═════ Records supplied

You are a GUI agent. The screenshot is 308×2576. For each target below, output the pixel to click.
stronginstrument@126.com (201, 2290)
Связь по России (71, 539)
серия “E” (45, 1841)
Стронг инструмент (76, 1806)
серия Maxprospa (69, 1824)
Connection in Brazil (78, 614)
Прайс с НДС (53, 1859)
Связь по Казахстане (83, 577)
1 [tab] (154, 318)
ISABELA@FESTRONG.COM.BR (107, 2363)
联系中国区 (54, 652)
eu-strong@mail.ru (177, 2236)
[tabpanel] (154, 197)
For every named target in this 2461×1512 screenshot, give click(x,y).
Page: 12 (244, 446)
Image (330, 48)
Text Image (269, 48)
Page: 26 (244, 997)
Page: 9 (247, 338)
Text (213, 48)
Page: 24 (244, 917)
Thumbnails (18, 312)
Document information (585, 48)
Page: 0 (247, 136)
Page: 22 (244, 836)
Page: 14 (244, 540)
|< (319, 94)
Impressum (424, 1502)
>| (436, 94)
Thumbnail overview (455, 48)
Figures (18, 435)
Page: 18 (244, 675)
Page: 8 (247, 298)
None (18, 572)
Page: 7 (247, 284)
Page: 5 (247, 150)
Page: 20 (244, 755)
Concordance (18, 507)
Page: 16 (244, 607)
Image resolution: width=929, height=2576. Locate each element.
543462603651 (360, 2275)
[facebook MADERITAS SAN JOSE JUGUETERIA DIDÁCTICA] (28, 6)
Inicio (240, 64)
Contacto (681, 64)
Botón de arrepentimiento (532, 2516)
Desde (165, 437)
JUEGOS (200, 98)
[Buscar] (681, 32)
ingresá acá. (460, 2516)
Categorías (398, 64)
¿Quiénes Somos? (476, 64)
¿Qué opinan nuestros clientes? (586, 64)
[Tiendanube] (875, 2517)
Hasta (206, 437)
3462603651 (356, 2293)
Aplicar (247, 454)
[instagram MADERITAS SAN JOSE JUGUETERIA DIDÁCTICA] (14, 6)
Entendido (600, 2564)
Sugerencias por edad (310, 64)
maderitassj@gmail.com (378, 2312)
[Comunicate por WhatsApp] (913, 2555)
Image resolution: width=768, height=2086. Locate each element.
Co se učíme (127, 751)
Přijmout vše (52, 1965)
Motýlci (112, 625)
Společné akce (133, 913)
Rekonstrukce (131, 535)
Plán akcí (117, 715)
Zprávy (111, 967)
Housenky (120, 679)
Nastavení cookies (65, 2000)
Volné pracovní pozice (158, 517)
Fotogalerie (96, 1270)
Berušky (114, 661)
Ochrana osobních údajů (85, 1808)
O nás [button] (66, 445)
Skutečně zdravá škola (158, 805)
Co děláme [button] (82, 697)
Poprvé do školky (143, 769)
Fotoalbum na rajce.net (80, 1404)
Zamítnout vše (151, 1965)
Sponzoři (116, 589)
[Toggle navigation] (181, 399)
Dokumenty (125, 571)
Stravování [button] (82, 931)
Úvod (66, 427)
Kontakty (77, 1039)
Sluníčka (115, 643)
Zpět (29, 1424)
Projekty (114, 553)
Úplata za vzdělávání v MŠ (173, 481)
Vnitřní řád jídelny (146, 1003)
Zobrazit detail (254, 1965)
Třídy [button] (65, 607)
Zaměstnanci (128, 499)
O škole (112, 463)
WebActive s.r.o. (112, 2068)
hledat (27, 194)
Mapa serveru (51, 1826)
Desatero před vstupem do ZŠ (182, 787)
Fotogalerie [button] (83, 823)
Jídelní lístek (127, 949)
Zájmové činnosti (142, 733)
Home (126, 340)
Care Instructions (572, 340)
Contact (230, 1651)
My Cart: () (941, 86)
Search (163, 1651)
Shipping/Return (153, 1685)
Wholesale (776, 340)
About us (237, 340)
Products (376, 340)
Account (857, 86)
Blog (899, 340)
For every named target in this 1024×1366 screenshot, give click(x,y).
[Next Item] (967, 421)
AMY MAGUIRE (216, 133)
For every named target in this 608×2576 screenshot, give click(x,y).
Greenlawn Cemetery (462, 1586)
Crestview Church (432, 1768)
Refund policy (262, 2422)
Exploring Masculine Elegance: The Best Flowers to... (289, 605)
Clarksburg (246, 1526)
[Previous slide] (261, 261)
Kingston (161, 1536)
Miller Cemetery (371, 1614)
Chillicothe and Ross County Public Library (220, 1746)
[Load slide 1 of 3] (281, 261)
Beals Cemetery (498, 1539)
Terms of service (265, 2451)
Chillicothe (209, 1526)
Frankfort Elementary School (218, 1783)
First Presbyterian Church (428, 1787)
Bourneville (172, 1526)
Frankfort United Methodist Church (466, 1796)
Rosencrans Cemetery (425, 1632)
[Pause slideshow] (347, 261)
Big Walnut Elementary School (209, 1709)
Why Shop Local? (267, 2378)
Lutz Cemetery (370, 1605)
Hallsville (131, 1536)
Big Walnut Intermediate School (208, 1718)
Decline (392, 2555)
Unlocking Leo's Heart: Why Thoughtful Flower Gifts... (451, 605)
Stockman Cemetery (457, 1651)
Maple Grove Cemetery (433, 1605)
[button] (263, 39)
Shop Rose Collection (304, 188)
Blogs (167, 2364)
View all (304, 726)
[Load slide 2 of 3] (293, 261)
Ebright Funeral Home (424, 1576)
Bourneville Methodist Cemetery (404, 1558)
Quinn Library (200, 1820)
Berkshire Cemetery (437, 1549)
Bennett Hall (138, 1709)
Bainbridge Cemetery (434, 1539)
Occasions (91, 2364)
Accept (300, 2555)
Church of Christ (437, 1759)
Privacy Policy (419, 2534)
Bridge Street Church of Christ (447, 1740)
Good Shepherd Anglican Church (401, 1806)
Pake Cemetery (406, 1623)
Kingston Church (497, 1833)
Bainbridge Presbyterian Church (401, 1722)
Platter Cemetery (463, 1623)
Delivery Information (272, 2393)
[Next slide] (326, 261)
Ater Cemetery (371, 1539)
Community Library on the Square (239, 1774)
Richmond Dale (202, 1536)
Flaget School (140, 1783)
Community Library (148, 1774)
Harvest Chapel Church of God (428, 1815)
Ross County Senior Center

══════════

## [Task statement]
In restating the data, begin at its first line, reproduce each line word for word, and conclude with the line that contains "Page: 8 (247, 298)".

## [Exercise result]
You are a GUI agent. The screenshot is 308×2576. For each target below, output the pixel to click.
stronginstrument@126.com (201, 2290)
Связь по России (71, 539)
серия “E” (45, 1841)
Стронг инструмент (76, 1806)
серия Maxprospa (69, 1824)
Connection in Brazil (78, 614)
Прайс с НДС (53, 1859)
Связь по Казахстане (83, 577)
1 [tab] (154, 318)
ISABELA@FESTRONG.COM.BR (107, 2363)
联系中国区 (54, 652)
eu-strong@mail.ru (177, 2236)
[tabpanel] (154, 197)
For every named target in this 2461×1512 screenshot, give click(x,y).
Page: 12 (244, 446)
Image (330, 48)
Text Image (269, 48)
Page: 26 (244, 997)
Page: 9 (247, 338)
Text (213, 48)
Page: 24 (244, 917)
Thumbnails (18, 312)
Document information (585, 48)
Page: 0 (247, 136)
Page: 22 (244, 836)
Page: 14 (244, 540)
|< (319, 94)
Impressum (424, 1502)
>| (436, 94)
Thumbnail overview (455, 48)
Figures (18, 435)
Page: 18 (244, 675)
Page: 8 (247, 298)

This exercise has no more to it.